*Exercise requirements:* Find every line in the entries that holds the string "beside" and report it.

Saved data entries:
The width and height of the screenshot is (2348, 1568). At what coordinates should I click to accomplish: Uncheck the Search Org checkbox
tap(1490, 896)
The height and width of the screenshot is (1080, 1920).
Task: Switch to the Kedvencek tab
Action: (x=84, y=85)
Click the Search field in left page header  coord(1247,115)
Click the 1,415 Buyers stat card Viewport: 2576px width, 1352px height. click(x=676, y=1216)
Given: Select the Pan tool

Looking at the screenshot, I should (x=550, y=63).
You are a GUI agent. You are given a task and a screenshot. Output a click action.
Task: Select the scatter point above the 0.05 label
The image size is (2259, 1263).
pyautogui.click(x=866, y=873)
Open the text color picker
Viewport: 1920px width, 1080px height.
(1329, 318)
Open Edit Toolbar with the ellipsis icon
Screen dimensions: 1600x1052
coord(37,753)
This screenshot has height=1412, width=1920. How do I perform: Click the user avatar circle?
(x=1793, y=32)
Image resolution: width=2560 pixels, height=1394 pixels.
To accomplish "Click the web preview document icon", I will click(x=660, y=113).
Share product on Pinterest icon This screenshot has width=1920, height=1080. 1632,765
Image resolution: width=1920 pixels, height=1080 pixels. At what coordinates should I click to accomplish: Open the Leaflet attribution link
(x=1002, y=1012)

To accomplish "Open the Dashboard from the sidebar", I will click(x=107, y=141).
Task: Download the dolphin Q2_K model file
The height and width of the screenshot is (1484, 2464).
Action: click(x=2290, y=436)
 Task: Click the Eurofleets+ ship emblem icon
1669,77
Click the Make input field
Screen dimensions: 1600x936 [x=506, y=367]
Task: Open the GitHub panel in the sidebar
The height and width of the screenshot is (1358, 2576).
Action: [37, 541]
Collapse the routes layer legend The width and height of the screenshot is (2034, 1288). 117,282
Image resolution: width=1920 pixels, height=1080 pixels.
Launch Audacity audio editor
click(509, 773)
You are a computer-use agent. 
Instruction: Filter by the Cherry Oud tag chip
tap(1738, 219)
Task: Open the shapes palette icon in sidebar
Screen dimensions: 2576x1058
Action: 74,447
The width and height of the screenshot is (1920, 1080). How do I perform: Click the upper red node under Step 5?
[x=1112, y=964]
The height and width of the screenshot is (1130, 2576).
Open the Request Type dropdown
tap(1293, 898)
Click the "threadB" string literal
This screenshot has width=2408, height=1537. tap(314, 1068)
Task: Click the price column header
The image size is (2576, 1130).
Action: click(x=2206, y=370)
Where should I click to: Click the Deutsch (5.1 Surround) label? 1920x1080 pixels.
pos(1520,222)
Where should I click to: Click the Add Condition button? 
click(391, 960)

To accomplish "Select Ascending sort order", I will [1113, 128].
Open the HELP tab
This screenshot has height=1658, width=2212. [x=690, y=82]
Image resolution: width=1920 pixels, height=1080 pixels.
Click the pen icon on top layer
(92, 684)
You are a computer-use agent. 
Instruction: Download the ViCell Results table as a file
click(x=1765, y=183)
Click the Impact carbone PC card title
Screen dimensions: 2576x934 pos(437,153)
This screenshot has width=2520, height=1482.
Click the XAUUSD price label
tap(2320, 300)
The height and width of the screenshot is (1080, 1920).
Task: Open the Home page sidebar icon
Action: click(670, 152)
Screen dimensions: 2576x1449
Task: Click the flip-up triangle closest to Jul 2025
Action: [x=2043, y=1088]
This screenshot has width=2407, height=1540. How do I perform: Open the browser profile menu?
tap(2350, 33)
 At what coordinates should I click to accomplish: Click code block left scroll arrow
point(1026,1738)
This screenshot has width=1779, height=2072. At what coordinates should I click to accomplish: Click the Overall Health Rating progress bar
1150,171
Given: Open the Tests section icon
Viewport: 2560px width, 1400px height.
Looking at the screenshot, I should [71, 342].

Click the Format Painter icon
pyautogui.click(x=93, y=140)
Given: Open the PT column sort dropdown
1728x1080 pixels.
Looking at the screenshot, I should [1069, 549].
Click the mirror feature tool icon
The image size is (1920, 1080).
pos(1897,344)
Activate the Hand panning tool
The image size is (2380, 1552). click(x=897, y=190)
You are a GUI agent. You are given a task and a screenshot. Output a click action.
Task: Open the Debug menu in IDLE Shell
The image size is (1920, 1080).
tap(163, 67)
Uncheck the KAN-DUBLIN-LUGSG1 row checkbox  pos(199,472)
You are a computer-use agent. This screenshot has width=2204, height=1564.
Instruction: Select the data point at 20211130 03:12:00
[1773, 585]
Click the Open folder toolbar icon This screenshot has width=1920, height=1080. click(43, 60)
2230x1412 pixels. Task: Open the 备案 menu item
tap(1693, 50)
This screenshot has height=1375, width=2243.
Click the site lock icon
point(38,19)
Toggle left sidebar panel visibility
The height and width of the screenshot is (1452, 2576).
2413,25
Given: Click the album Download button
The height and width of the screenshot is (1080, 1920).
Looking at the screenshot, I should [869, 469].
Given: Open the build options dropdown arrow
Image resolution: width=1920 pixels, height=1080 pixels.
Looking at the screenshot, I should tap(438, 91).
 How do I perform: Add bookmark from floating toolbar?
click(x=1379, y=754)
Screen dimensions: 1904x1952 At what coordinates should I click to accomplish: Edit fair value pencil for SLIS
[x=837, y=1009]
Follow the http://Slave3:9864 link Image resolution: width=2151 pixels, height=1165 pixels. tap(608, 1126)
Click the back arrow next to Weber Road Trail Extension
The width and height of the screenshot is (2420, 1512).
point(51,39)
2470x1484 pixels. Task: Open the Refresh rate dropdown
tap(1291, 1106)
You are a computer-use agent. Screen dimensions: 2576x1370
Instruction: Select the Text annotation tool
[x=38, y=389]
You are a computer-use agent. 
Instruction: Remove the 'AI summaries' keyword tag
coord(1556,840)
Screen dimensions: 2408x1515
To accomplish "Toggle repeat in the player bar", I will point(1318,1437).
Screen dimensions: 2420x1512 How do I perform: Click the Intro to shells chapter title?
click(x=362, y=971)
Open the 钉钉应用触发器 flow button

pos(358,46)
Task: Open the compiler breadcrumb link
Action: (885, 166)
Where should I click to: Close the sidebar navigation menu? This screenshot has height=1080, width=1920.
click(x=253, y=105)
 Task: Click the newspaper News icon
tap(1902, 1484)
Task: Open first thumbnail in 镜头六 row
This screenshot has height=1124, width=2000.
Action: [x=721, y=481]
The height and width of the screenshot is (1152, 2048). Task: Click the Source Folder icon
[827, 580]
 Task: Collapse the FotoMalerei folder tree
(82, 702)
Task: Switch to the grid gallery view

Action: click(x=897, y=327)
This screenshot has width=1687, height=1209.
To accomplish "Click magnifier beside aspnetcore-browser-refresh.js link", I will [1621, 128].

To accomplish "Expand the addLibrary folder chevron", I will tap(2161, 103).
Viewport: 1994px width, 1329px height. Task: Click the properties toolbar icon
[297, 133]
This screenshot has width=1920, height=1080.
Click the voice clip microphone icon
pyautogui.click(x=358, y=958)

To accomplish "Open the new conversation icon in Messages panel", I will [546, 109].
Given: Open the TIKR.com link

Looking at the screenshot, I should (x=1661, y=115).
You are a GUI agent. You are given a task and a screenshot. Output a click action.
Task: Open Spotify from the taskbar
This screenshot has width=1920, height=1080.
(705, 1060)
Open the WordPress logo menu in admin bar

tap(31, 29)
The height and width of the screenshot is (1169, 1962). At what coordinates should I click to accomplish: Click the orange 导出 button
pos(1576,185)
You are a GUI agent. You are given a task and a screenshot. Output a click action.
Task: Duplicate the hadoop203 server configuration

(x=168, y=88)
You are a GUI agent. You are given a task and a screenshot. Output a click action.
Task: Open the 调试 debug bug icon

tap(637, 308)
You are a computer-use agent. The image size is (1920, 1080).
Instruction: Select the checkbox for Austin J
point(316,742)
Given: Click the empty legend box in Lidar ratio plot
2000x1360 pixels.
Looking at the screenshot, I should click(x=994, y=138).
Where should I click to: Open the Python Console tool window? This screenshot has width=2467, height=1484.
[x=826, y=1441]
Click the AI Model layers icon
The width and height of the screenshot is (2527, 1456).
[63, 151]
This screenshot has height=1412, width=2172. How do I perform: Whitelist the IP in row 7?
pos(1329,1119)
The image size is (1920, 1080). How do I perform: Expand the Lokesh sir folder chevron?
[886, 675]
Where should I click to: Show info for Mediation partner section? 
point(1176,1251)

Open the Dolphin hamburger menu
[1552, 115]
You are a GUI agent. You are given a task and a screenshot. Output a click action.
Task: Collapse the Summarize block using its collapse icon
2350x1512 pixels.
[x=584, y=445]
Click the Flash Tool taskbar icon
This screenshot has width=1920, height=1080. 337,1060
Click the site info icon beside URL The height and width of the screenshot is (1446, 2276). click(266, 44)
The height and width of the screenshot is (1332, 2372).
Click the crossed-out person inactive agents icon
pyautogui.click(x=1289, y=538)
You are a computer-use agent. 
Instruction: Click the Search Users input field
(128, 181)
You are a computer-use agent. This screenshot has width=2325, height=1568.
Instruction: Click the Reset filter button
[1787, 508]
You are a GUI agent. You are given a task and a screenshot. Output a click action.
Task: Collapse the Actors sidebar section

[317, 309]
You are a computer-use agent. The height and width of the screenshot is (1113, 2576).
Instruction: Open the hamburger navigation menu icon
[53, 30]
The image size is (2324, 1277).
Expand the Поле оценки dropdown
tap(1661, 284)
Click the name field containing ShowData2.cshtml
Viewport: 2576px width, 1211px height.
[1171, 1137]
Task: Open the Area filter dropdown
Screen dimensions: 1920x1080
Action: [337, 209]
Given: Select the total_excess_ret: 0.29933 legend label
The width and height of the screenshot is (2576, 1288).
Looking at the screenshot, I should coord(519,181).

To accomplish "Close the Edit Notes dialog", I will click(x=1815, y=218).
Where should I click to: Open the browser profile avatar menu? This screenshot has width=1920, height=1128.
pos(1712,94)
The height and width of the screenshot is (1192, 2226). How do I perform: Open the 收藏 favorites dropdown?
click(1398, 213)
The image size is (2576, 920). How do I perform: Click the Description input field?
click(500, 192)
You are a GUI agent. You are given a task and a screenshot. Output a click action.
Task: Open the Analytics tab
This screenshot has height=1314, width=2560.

*Output for this exercise:*
To accomplish "Click magnifier beside aspnetcore-browser-refresh.js link", I will [1621, 128].
Click the site info icon beside URL The height and width of the screenshot is (1446, 2276). click(266, 44)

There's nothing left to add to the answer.